(Stored data)
*****
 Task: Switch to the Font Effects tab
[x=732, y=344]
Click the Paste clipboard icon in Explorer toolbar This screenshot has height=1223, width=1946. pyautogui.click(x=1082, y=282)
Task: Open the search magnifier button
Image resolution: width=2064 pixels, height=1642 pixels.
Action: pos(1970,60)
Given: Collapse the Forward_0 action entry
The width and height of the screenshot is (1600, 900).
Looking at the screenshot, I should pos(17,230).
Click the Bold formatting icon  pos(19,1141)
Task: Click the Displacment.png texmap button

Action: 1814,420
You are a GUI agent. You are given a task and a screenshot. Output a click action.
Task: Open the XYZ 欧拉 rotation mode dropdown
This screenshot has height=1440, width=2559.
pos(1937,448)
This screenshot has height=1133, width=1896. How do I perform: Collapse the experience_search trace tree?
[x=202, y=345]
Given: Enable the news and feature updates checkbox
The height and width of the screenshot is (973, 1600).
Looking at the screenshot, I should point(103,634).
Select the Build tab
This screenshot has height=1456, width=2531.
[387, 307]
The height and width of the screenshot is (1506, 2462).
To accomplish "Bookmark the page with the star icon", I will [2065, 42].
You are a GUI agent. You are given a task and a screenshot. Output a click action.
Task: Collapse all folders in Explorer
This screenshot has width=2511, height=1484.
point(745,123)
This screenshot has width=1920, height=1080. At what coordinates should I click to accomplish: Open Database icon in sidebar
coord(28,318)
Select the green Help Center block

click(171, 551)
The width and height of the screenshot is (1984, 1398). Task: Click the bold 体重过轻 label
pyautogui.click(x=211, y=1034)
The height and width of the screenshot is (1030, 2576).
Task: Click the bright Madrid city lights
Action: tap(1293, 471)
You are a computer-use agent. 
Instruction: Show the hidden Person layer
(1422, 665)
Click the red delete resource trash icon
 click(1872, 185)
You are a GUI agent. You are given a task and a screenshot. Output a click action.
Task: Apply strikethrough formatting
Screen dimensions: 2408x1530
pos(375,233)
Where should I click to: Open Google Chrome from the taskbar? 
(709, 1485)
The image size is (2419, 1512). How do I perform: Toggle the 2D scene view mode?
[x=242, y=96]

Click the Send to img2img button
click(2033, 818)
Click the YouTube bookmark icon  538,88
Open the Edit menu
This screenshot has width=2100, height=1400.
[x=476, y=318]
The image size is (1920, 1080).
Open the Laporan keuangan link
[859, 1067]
*****
- **About this exercise**
The whole block of entries above should be repeated exactly.

- **Response box**
 Task: Switch to the Font Effects tab
[x=732, y=344]
Click the Paste clipboard icon in Explorer toolbar This screenshot has height=1223, width=1946. pyautogui.click(x=1082, y=282)
Task: Open the search magnifier button
Image resolution: width=2064 pixels, height=1642 pixels.
Action: pos(1970,60)
Given: Collapse the Forward_0 action entry
The width and height of the screenshot is (1600, 900).
Looking at the screenshot, I should pos(17,230).
Click the Bold formatting icon  pos(19,1141)
Task: Click the Displacment.png texmap button

Action: 1814,420
You are a GUI agent. You are given a task and a screenshot. Output a click action.
Task: Open the XYZ 欧拉 rotation mode dropdown
This screenshot has height=1440, width=2559.
pos(1937,448)
This screenshot has height=1133, width=1896. How do I perform: Collapse the experience_search trace tree?
[x=202, y=345]
Given: Enable the news and feature updates checkbox
The height and width of the screenshot is (973, 1600).
Looking at the screenshot, I should point(103,634).
Select the Build tab
This screenshot has height=1456, width=2531.
[387, 307]
The height and width of the screenshot is (1506, 2462).
To accomplish "Bookmark the page with the star icon", I will [2065, 42].
You are a GUI agent. You are given a task and a screenshot. Output a click action.
Task: Collapse all folders in Explorer
This screenshot has width=2511, height=1484.
point(745,123)
This screenshot has width=1920, height=1080. At what coordinates should I click to accomplish: Open Database icon in sidebar
coord(28,318)
Select the green Help Center block

click(171, 551)
The width and height of the screenshot is (1984, 1398). Task: Click the bold 体重过轻 label
pyautogui.click(x=211, y=1034)
The height and width of the screenshot is (1030, 2576).
Task: Click the bright Madrid city lights
Action: tap(1293, 471)
You are a computer-use agent. 
Instruction: Show the hidden Person layer
(1422, 665)
Click the red delete resource trash icon
 click(1872, 185)
You are a GUI agent. You are given a task and a screenshot. Output a click action.
Task: Apply strikethrough formatting
Screen dimensions: 2408x1530
pos(375,233)
Where should I click to: Open Google Chrome from the taskbar? 
(709, 1485)
The image size is (2419, 1512). How do I perform: Toggle the 2D scene view mode?
[x=242, y=96]

Click the Send to img2img button
click(2033, 818)
Click the YouTube bookmark icon  538,88
Open the Edit menu
This screenshot has width=2100, height=1400.
[x=476, y=318]
The image size is (1920, 1080).
Open the Laporan keuangan link
[859, 1067]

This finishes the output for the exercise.